Since I first played the Early Access version in 2020, combat has gotten better, and it now feels much more fluid and natural. Still, it’s not as good as it could be because it tries to be true to Dungeons & Dragons 5th Edition, a system that works better on paper than on a computer screen. Even at the first level, there are a lot of buttons to learn and deal with, and this gets harder with every caster you add to the party. Getting a spell-focused character to the next level is a lot of hard choices. There are too many spells, and I doubt many will ever be used. And at lower levels, the amount of damage enemies do compared to how much health you have can make even small battles very stressful.

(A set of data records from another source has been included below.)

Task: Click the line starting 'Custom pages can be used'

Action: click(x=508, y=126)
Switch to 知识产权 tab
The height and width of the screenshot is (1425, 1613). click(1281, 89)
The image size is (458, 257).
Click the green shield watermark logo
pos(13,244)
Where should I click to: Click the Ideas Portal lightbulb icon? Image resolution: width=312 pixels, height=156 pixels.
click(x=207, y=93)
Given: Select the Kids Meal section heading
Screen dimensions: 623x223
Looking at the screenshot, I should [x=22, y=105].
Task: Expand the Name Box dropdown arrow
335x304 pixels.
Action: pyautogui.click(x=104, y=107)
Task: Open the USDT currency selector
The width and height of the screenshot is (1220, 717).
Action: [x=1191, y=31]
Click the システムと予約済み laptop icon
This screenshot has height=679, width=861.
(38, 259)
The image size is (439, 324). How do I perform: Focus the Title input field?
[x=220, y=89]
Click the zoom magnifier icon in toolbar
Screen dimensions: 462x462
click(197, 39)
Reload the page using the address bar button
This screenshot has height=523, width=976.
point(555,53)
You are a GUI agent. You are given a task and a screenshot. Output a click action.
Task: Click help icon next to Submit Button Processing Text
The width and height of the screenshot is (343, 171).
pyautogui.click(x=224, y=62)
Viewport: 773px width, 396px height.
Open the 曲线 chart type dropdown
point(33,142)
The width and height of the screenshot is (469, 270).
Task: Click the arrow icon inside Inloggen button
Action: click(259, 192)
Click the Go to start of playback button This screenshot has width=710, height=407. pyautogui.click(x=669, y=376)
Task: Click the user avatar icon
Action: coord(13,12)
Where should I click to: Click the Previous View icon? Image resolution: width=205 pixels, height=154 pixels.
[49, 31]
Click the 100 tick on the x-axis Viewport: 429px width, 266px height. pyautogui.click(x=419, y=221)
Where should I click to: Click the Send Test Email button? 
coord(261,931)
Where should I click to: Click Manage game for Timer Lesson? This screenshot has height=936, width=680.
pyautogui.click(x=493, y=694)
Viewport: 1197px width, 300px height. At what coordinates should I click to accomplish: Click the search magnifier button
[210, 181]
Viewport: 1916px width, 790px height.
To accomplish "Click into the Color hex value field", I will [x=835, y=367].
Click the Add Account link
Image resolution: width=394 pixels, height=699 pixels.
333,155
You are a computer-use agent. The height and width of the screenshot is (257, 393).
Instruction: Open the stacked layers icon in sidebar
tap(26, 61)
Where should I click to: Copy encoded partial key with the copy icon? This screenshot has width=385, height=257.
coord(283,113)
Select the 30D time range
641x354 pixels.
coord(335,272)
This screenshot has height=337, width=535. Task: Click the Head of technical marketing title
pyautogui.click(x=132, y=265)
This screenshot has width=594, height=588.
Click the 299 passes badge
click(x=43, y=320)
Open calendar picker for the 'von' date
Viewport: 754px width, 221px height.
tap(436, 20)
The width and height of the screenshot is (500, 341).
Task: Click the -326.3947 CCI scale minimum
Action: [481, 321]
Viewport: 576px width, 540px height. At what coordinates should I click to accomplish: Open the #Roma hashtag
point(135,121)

At the same time, death has become less important because you meet a character early on who, for 200 gold, can bring any party member back to life. I would have liked Baldur’s Gate 3 to have a better balance between the chance of dying and the consequences if you do.

Progress also feels like it’s holding back. Only 12 of the 20 levels are playable in the 5th Edition. This means you will level up 11 times over 100 hours or more. Getting a new level feels like a big deal, but the fact that my party is still only level 4 after more than 20 hours of playing feels slow. Along the way, I’ve been given other power boosts, like magic items, which can make a big difference. But I’ve often finished a big quest, looked at how little my experience bar went up and sighed.

But I have almost nothing wrong to say about the art and music. Both bring the Forgotten Realms to life as a colorful but grounded high fantasy world, with everything from simple halflings to terrifying red dragons drawn in a way that feels real without being creepy or unsettling. It looks like what I would want a CRPG like “Infinity” to look like in 2023. The character builder is also great. I played around with the different playable races and their visual options for at least an hour.

I like Baldur’s Gate 3 as a whole.

I like Baldur’s Gate 3 so far, on the whole. It has some problems, like minor bugs and a combat system that I don’t love at lower levels. But I’ve been waiting 14 years for another Dragon Age: Origins when an old-school CRPG got a big enough budget to look like a high-quality animated movie. Still, the design hadn’t been wholly steered in the wrong direction in an attempt to reach a different market, like the last two Dragon Ages. This is the closest anyone has ever gotten to making that magic happen again.